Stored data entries
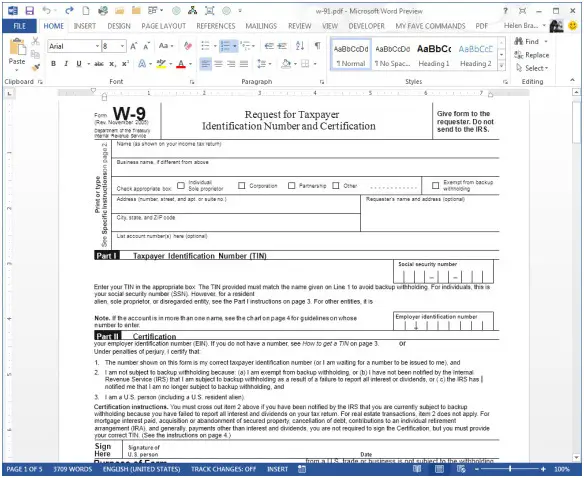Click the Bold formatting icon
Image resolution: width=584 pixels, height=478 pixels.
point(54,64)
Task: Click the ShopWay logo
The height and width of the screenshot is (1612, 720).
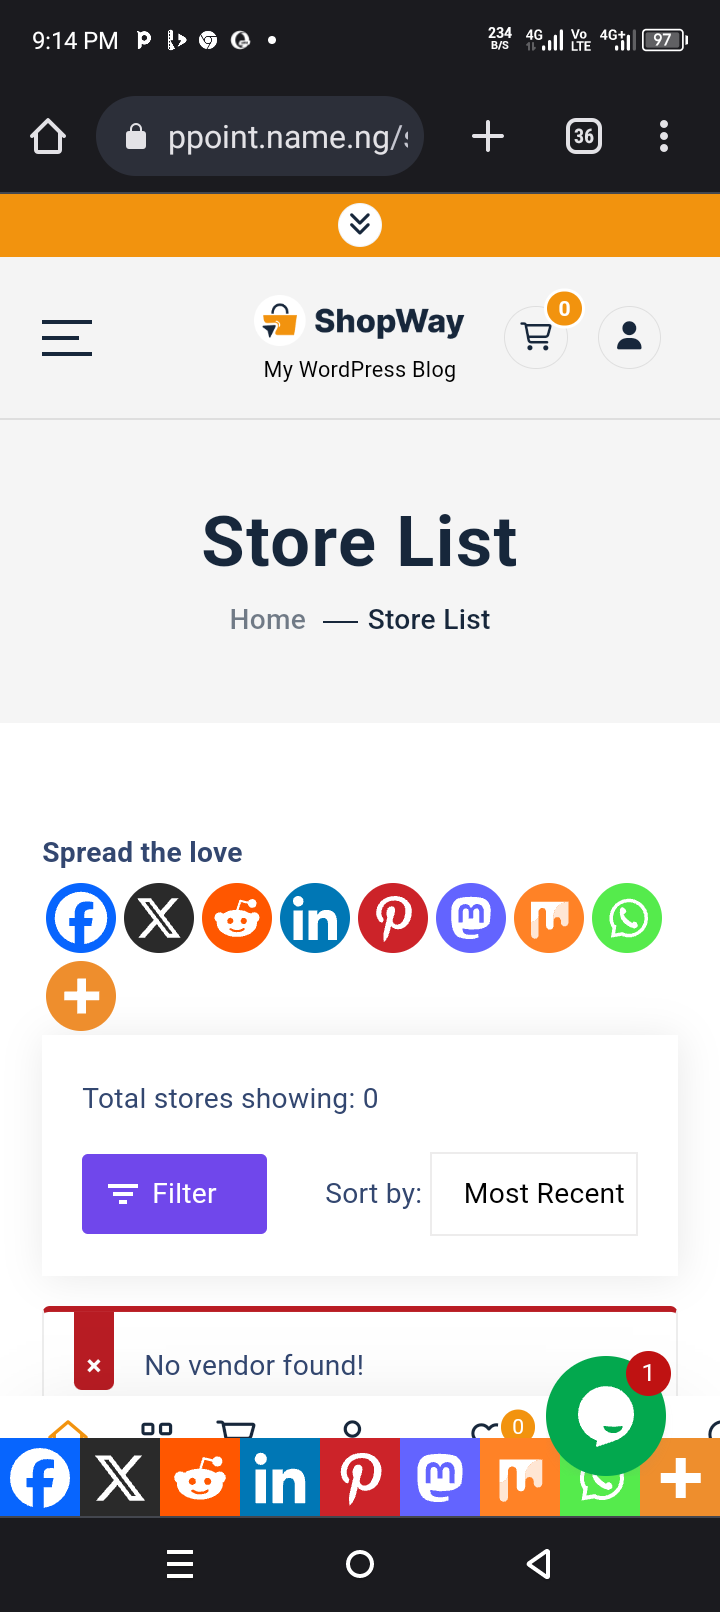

▸ PROBLEM DESCRIPTION:
Can the lines from the one with "Task: Click the ShopWay logo" to the end of the records above be quoted exactly, both ends included, with every picture omitted?

▸ PROBLEM SOLUTION:
Task: Click the ShopWay logo
The height and width of the screenshot is (1612, 720).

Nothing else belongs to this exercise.